Cost of Debt, Cost of Preferred Stock
This article deals with the estimation of the value of capital and its components. we'll find out how to estimate the value of debt, the value of preferred shares , and therefore the cost of common shares . we will also determine the way to compute the load of every cost of the capital component then they're going to estimate the general cost of capital. The cost of capital refers to the return rate that an organization gives to its investors. If an organization doesn’t provide enough return, economic process will decrease the costs of their stock and bonds to revive the balance. A firm’s long-run and short-run financial decisions are linked to every other by the assistance of the firm’s cost of capital.
Cost of Common Stock
Common stock is a type of security/instrument issued to Equity shareholders of the Company. These are commonly known as equity shares in India. It is also called ‘Common equity
Question
- What is primary and secondary market? An IPO is undertaken on primary or secondary market?
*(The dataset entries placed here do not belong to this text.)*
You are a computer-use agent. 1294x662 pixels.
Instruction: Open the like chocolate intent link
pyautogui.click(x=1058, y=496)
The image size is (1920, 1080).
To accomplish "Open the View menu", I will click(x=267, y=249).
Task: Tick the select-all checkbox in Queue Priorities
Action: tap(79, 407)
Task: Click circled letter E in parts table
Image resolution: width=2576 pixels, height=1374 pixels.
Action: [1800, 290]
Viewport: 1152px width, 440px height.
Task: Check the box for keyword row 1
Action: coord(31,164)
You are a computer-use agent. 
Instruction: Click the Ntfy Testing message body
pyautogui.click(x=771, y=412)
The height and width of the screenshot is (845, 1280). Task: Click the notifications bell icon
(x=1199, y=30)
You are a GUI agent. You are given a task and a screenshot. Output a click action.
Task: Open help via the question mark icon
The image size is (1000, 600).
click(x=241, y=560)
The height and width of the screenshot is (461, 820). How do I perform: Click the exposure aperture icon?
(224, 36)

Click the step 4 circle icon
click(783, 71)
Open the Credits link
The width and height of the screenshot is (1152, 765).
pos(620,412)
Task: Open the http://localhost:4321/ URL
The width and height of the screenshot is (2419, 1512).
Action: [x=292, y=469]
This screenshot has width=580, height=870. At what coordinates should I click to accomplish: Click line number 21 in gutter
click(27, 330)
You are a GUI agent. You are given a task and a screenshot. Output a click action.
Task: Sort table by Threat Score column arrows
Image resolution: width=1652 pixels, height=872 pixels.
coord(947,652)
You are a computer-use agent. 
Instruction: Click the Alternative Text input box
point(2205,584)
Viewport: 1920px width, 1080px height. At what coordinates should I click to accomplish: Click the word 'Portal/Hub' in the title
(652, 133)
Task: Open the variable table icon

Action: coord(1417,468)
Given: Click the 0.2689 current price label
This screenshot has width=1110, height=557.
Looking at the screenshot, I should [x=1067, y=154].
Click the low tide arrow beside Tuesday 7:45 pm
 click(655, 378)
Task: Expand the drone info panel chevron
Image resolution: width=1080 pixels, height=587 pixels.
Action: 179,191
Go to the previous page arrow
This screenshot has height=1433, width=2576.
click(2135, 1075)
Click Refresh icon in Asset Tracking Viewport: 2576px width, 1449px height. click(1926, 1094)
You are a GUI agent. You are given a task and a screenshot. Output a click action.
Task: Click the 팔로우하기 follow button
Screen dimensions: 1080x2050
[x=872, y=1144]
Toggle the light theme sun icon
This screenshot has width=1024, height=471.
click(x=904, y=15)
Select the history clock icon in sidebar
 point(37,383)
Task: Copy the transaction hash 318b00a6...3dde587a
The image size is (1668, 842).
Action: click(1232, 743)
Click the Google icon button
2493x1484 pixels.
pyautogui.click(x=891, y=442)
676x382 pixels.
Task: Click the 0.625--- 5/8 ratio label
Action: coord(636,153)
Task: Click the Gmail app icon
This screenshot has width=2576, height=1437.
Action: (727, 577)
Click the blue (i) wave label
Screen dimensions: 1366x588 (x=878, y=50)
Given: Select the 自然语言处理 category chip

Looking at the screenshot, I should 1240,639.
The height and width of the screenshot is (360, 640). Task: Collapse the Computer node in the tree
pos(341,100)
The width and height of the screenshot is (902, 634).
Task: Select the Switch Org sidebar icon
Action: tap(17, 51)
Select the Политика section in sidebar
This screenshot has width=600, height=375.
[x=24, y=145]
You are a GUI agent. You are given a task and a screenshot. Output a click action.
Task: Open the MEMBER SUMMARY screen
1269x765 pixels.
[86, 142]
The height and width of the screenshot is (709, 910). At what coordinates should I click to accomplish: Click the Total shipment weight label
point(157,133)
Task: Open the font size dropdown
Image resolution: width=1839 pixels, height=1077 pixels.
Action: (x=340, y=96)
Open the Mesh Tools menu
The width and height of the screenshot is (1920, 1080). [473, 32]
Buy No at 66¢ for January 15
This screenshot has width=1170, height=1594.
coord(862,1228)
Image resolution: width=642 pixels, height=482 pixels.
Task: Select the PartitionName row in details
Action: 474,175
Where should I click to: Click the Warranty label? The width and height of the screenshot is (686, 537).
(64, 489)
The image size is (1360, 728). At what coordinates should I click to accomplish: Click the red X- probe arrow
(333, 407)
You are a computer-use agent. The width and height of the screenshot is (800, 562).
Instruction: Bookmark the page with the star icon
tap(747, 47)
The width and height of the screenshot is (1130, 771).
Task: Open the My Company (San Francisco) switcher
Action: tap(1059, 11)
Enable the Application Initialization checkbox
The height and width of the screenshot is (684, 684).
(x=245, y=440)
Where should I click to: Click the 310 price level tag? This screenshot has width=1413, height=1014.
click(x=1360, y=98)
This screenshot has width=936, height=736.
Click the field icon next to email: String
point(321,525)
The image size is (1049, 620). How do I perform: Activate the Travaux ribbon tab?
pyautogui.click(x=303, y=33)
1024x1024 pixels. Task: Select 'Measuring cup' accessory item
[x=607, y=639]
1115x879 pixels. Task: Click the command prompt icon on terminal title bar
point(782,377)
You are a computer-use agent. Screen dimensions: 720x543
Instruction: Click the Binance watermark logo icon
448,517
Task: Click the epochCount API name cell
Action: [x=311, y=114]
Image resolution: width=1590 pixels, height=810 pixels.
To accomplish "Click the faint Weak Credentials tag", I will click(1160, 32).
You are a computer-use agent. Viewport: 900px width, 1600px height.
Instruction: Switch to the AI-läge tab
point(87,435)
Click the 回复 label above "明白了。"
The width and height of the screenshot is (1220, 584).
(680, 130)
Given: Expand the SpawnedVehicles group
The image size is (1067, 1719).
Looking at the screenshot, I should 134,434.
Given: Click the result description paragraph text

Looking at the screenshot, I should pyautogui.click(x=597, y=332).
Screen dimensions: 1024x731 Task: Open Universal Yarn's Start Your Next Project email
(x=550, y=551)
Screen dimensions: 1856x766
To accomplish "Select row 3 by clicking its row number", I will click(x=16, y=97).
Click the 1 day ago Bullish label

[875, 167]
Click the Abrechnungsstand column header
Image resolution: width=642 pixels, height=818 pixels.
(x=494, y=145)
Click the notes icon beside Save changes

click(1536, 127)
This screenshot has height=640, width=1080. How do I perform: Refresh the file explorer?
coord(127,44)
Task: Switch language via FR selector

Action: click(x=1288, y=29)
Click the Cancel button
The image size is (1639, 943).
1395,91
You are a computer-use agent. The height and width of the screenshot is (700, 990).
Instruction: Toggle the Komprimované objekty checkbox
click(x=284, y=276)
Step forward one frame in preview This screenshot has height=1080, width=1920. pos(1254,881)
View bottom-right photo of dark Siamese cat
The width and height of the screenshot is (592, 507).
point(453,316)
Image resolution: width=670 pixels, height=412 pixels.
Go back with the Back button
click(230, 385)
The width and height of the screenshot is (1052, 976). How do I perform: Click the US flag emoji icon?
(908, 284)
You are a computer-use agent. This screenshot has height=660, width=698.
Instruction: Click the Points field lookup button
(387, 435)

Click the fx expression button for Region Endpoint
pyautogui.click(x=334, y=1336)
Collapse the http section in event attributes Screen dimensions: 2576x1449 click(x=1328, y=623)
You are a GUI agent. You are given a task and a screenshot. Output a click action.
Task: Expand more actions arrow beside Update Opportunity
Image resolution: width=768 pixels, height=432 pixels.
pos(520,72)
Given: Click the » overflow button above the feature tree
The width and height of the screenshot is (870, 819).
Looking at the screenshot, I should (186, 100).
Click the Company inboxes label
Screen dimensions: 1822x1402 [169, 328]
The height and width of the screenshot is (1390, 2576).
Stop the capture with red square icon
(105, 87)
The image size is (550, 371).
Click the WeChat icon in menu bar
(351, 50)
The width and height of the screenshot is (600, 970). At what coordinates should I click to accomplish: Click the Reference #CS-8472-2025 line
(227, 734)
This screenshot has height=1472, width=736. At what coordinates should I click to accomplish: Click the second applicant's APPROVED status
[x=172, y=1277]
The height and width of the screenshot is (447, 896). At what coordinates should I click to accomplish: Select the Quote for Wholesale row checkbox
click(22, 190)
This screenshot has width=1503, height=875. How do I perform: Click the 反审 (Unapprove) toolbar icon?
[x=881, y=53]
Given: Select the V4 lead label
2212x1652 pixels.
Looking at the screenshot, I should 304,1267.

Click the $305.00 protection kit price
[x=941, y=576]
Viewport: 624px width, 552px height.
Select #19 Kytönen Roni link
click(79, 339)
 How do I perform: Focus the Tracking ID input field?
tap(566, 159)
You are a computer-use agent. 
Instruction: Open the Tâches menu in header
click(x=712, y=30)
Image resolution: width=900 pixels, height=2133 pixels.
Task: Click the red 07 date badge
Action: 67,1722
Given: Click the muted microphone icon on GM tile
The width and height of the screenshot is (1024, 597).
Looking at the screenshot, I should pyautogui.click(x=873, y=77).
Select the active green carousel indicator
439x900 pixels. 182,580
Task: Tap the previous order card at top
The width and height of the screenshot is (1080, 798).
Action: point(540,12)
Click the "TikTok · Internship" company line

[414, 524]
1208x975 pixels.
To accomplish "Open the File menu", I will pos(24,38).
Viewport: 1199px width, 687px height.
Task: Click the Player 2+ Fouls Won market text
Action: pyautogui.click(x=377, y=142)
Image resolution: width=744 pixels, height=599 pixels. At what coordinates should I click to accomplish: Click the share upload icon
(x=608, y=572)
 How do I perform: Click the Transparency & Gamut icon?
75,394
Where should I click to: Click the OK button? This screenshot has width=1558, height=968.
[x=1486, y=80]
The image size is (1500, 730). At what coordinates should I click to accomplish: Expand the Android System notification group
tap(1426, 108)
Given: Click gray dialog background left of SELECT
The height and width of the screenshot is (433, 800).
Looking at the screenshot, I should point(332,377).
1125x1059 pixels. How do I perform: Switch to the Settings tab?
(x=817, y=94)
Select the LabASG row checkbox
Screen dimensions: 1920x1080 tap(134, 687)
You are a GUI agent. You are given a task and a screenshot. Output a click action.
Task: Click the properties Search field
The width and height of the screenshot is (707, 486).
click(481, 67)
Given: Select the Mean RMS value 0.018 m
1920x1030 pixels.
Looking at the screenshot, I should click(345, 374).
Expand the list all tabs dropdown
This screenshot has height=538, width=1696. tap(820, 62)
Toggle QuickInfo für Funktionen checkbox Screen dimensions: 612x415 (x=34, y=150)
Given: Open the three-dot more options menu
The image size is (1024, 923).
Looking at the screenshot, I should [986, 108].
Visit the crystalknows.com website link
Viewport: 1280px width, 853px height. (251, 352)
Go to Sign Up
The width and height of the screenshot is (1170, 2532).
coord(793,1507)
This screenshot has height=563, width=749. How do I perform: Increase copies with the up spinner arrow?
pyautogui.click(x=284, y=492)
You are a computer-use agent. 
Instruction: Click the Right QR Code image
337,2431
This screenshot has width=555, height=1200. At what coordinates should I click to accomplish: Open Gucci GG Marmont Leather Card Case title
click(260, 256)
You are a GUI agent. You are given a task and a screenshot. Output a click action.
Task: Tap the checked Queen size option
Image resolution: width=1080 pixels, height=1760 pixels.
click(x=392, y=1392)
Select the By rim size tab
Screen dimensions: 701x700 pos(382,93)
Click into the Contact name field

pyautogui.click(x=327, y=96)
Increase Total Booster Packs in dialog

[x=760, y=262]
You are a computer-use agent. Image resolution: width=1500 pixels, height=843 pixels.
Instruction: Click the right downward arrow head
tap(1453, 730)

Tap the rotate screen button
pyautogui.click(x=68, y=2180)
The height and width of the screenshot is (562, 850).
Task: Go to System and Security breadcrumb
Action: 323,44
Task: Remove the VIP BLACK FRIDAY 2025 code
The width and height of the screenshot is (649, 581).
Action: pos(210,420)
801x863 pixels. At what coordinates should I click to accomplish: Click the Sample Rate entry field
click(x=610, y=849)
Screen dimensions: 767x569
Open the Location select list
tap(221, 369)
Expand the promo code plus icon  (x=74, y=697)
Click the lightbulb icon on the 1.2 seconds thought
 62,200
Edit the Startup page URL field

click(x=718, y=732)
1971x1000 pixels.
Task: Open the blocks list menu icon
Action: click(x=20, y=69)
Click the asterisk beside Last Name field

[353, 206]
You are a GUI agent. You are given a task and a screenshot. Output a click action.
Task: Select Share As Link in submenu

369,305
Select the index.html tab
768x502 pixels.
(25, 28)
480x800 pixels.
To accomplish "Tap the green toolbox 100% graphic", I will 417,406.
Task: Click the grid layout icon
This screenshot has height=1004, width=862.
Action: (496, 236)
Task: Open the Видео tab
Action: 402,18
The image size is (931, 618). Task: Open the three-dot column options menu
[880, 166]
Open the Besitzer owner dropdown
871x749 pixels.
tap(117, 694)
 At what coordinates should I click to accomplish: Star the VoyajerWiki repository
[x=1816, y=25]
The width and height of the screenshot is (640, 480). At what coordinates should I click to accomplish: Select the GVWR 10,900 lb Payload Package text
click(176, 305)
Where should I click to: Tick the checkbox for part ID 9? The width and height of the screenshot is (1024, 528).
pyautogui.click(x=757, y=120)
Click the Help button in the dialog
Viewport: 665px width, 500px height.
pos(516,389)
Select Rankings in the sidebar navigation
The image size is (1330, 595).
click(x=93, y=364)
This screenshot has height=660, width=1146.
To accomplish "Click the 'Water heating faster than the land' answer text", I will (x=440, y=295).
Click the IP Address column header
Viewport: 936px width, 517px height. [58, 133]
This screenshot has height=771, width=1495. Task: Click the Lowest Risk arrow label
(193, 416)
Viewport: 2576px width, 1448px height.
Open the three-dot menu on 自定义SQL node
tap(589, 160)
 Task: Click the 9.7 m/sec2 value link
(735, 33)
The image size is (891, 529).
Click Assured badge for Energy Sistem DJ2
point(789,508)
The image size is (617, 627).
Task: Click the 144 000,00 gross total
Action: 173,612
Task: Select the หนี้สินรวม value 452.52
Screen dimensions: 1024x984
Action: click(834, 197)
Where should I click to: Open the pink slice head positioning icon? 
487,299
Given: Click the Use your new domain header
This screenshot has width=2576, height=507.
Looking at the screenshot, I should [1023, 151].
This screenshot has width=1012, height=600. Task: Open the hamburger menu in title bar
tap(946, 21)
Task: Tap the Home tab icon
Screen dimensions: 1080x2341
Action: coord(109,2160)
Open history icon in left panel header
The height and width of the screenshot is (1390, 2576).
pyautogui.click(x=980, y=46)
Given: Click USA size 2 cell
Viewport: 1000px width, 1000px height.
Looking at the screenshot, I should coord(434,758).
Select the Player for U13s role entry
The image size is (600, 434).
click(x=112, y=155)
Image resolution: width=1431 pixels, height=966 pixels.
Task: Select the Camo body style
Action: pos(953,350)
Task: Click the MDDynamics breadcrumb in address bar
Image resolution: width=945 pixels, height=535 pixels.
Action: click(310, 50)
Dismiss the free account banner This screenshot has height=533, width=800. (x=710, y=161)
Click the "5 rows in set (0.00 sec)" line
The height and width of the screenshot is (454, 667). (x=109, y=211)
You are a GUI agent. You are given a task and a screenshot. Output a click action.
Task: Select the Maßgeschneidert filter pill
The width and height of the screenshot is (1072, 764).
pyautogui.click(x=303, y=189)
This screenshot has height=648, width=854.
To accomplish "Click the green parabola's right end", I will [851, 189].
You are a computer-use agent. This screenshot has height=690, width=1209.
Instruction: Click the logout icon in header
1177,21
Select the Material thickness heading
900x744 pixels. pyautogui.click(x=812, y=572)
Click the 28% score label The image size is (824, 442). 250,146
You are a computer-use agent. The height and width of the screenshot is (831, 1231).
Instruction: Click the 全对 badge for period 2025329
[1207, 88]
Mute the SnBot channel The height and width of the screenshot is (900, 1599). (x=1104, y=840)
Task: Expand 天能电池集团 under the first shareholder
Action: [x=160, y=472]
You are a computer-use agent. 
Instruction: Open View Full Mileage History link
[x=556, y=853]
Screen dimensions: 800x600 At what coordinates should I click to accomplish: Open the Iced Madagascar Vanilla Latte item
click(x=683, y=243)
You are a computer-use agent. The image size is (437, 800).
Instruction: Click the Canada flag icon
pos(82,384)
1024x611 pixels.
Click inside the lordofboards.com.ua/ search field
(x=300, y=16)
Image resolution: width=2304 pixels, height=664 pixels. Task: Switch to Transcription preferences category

- What is the essential job of an investment banker?
- Why a stock exchange is called an auction market?
- What are the five basis principles of finance?
- Your company is considering choosing one of the two projects: Project Gold and Project Diamond. Each project will last 5 years and have no salvage value at the end. The company’s required rate of
return for all investment projects is 9%. The cash flows of the two projects are provided below.Gold
Diamond
Cost
$485 000
$520 000
Future Cash Flows
Year 1
Year 2
Year 3
Year 4
Year 5
105 850
153 250
225 650
245 000
250 350
117 050
162 400
275 500
255 000
260 000
Required: Identify which project should your company accept based on Discounted Payback Period method if the payback criterion is maximum of 2.5 years.